### Provided text
※ ※ ※
Crate Entertainment has finally released Grim Dawn, no small feat for an independent development studio that crowd-funded before crowd-funding was a big deal. With the game's release, fans of darkly themed ARPGs with deep levels of class customization and visceral combat tied to a great story have gotten at long last the "spiritual successor" to Diablo 2 that fans have been pining about for years.
As the name implies, Grim Dawn is set in a world with mortal survivors of apocalyptic events caught between rival species that either want to exploit or exterminate humanity. Of course, none of this would have happened but for the rather insidious experiments run on these beings that ultimately created a hybrid human-Aetherial creature, one of which your character begins its journey as. It's something to start a game with your character being strung up on the nearest tree, though thankfully, you escape to continue your adventures.
On starting up Grim Dawn, players are presented with Male and Female choices and little else. There is no customization to the look of one's character, or even in choosing a starting class. The only other option given when starting Grim Dawn is the level of difficulty: Normal, Veteran, Elite and Ultimate (though the latter two are locked at first). That's it. After picking those two things, everyone starts with a sword and shield and is shoved out into the world to find a more fitting battle style. Within the first several minutes, players will have the chance to try out different weapons -- rifles, pistols, swords, hammers, etc. -- each of which can be used nearly interchangeably with any class.
※ ※ ※
### Source material
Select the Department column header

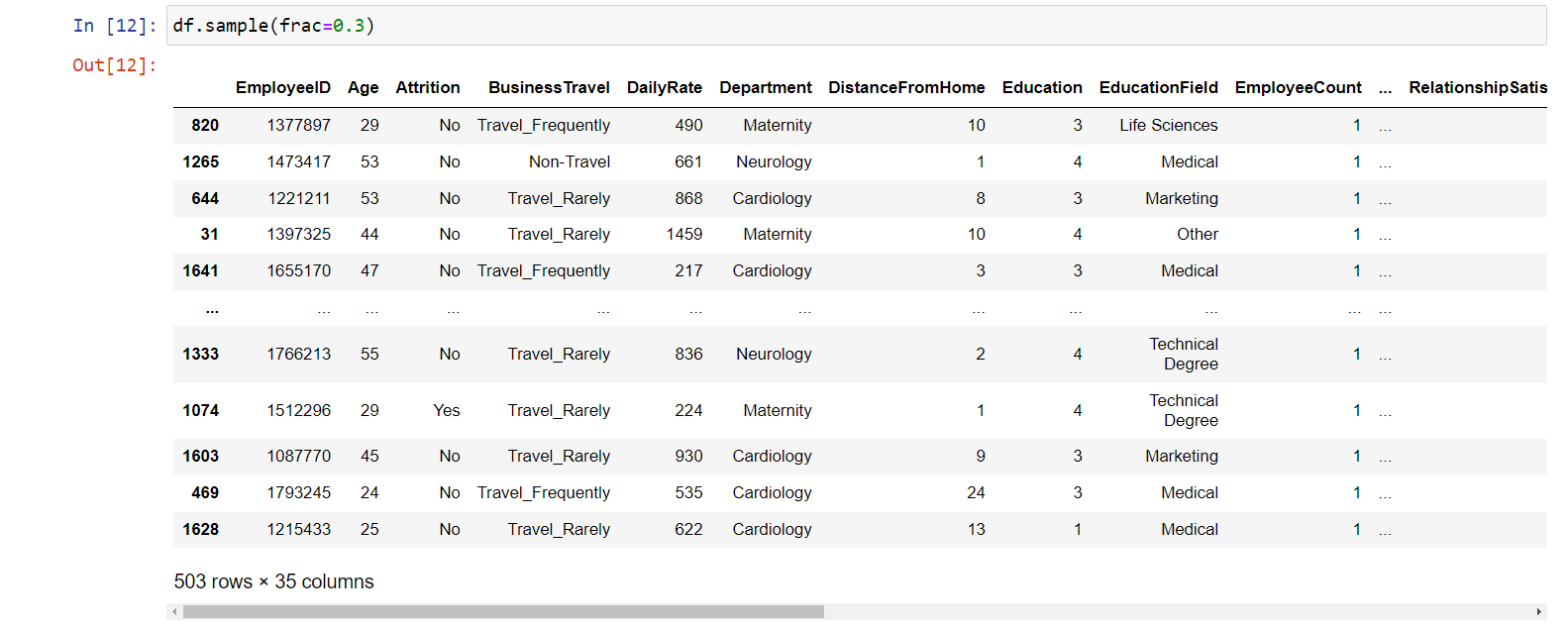pyautogui.click(x=765, y=87)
※ ※ ※
### Requirement
Answer these questions using the Grim Dawn review:
(a) Which game is Grim Dawn called a "spiritual successor" to?
(b) What kind of creature does the player's character begin its journey as?
(c) Which two difficulty levels are locked at first?
The material above comes from a different source than the Grim Dawn review.

### Task answer
(a) Diablo 2
(b) A hybrid human-Aetherial creature
(c) Elite and Ultimate